PASSAGE SHOWN:
NEW YORK - Stock and bond pickers have been losing ground for years to low-cost funds that simply track indexes like the S&P 500 or factors such as low volatility. Now they face a new threat: robots. In 2019, logic favors a bigger role for the machines.

Technology has been creeping into investing for decades, with quantitative hedge funds like James Simons’ Renaissance Technologies, D.E. Shaw and Two Sigma leading the way. By recruiting hundreds of math and physics Ph.D.s and employing powerful computers and high-speed data lines, they exploit anomalies between individual securities or follow market momentum to deliver consistent returns.

Now they and new entrants have taken things up a notch by combining machine learning, a technology used in self-driving vehicles in which computers improve their ability to recognize patterns, with alternative data sources. These include satellite imagery and natural language processing of company earnings calls. The aim is to go beyond fleeting intraday arbitrage opportunities to profitable trades than can last longer.

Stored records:

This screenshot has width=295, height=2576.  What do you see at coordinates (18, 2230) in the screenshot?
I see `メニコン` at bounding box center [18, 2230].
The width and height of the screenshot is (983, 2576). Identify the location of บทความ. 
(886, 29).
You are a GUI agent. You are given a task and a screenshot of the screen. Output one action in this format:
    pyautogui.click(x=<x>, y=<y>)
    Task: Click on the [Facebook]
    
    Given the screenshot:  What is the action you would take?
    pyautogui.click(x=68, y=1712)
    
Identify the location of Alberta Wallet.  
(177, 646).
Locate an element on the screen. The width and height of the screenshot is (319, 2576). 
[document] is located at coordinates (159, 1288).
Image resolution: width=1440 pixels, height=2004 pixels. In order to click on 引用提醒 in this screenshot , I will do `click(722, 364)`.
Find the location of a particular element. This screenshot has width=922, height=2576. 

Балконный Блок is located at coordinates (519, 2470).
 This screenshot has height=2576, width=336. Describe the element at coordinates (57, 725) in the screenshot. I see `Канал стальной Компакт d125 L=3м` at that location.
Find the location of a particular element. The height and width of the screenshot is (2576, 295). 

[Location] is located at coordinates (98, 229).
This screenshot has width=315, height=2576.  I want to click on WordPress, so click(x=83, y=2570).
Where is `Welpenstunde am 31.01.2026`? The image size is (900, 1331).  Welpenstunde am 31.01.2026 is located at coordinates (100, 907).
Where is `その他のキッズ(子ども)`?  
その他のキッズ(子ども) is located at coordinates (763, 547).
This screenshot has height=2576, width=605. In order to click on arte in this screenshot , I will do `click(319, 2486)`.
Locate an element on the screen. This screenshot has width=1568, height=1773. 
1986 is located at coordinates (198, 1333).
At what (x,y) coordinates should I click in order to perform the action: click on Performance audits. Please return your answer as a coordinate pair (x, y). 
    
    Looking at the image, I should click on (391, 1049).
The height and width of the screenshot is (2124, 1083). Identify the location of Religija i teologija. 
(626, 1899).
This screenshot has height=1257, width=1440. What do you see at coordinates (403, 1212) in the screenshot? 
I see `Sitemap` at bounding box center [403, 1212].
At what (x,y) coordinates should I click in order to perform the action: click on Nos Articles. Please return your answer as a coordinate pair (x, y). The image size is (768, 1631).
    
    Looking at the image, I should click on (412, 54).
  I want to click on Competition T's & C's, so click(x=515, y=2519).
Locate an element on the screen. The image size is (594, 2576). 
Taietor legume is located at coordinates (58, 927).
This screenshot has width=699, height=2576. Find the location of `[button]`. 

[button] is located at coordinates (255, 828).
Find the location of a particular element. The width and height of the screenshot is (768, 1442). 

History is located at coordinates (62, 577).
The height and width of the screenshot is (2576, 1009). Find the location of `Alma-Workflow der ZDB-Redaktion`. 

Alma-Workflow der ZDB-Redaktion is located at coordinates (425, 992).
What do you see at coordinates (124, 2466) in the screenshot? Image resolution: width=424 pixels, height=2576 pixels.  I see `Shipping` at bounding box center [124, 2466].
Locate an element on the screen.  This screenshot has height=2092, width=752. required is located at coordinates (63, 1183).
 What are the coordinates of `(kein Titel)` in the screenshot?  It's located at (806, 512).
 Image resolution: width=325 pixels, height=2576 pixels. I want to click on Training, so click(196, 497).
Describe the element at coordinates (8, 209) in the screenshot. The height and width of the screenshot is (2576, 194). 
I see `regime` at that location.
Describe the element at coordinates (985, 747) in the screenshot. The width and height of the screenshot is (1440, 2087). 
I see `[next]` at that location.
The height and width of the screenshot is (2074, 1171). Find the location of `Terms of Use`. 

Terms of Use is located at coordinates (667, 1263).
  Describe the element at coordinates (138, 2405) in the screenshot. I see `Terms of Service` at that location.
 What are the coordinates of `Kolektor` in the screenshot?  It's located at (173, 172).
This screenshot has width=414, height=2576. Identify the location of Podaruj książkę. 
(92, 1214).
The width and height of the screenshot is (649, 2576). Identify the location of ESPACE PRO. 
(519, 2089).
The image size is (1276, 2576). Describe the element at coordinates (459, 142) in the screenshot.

WORK REQUEST: Reproduce the article on investing technology above word for word, beginning at "Now they and" and stopping after "can last longer.".

TASK OUTPUT:
Now they and new entrants have taken things up a notch by combining machine learning, a technology used in self-driving vehicles in which computers improve their ability to recognize patterns, with alternative data sources. These include satellite imagery and natural language processing of company earnings calls. The aim is to go beyond fleeting intraday arbitrage opportunities to profitable trades than can last longer.